La storica medaglia conquistata sulla pista canadese (unico oro della spedizione italiana) è arrivata a distanza di ventidue anni dall'ultimo trionfo a cinque cerchi nella specialità ottenuto da Alberto Tomba, rendendo il successo ancor più particolare ed emozionante. Nel corso della passata stagione, Razzoli è stato anche capace di aggiudicarsi la prima gara della carriera in Coppa del mondo sul pendio di Zagabria e di raccogliere il terzo posto nell'appuntamento di Kitzbuehel.

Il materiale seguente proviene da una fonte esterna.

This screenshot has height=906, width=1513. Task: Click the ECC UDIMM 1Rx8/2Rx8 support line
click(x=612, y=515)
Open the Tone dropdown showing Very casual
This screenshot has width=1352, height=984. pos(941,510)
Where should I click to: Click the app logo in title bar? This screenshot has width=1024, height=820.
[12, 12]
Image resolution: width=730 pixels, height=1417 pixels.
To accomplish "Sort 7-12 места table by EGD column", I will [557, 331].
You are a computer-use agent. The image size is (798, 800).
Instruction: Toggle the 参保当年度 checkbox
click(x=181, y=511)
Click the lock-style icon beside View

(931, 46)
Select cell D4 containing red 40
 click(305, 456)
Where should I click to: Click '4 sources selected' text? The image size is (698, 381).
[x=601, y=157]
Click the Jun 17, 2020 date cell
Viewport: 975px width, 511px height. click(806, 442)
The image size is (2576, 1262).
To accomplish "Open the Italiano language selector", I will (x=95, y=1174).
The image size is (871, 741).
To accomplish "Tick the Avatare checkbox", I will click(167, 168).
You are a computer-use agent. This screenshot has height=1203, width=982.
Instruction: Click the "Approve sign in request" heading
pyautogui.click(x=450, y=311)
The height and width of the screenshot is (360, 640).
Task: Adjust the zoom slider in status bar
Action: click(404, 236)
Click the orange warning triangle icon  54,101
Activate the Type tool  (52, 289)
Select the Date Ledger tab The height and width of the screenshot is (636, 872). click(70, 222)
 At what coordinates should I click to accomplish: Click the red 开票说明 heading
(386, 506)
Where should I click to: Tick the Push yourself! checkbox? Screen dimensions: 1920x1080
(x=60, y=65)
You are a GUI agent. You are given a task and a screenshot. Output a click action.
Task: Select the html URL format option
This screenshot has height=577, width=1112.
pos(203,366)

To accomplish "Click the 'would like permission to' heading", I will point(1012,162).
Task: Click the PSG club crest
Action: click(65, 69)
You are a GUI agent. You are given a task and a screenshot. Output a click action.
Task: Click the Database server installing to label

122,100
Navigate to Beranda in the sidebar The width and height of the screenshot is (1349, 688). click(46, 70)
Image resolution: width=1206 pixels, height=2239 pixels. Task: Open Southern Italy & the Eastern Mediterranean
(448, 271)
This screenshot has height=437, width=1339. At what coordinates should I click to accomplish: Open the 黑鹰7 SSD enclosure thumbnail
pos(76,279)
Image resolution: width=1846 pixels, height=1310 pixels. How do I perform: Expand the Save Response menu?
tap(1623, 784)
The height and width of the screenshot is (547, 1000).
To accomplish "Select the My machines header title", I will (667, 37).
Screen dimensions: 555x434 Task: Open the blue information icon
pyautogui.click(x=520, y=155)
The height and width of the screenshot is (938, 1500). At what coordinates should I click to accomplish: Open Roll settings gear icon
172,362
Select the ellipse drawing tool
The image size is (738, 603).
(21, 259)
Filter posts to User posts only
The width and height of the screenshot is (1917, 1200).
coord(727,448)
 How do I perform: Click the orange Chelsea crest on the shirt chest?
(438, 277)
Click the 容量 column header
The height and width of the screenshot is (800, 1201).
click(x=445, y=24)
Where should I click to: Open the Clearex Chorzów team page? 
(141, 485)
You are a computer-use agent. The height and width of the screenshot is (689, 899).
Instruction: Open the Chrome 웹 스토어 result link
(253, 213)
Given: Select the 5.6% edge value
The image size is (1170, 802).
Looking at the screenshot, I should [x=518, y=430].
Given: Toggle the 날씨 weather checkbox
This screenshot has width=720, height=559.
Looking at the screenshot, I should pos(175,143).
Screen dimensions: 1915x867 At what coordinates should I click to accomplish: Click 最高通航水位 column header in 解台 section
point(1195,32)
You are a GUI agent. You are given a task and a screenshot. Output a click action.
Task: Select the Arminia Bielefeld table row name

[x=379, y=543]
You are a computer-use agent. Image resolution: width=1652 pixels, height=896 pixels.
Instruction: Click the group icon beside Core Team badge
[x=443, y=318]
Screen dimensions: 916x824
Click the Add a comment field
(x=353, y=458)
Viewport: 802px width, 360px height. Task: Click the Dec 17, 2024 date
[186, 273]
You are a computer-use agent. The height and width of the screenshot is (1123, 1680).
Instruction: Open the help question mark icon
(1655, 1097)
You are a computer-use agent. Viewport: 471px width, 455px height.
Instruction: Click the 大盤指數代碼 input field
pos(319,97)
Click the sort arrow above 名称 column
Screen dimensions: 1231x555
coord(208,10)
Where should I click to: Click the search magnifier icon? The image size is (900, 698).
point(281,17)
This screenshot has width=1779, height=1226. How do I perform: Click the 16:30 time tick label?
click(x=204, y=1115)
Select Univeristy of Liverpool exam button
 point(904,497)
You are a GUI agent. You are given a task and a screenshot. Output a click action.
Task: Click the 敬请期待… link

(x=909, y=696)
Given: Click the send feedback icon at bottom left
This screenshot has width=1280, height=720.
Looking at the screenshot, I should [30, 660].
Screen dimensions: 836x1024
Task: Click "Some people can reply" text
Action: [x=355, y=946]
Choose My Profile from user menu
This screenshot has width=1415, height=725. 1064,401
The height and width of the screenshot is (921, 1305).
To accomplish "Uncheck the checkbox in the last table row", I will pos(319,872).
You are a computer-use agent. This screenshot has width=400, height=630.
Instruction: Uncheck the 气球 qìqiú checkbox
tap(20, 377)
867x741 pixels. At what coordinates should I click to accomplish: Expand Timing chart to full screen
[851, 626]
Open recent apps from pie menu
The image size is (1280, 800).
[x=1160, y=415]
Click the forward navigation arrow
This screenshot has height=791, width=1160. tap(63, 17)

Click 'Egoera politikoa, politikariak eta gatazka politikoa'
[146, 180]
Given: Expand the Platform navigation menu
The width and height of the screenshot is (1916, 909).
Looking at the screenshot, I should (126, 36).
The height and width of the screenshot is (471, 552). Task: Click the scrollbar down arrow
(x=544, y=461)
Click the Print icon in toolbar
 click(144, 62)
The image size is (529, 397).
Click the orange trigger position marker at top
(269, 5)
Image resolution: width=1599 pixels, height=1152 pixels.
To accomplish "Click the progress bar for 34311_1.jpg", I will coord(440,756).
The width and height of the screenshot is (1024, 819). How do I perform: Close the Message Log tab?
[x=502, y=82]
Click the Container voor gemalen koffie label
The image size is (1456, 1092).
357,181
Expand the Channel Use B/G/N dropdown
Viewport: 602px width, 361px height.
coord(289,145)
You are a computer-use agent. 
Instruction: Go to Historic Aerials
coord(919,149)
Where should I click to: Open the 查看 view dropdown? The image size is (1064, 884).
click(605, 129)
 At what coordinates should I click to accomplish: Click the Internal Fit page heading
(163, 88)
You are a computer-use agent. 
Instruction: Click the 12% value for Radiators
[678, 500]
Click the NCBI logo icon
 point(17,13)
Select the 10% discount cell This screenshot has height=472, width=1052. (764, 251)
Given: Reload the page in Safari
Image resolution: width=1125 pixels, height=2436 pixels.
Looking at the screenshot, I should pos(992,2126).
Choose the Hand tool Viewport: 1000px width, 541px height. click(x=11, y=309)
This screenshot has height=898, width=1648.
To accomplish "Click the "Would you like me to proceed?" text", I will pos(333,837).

"Sono particolarmente orgoglioso di ricevere questo ambito riconoscimento da parte della Federazione, significa che sono riuscito a lasciare il segno nel cuore della gente - ha dichiarato Giuliano - Ho battuto la concorrenza di fior di campioni, tutto ciò mi sprona ulteriormente in vista della nuova stagione che sta per cominciare. L'intenzione è quella di ripetermi nei Mondiali di Garmisch e in Coppa del mondo".
Razzoli succede a campioni di prestigio degli sport invernali italiani in un albo d'oro che soltanto negli ultimi anni ha visto premiati Arianna Follis, Denise Karbon, Manfred Moelgg e Giorgio Di Centa.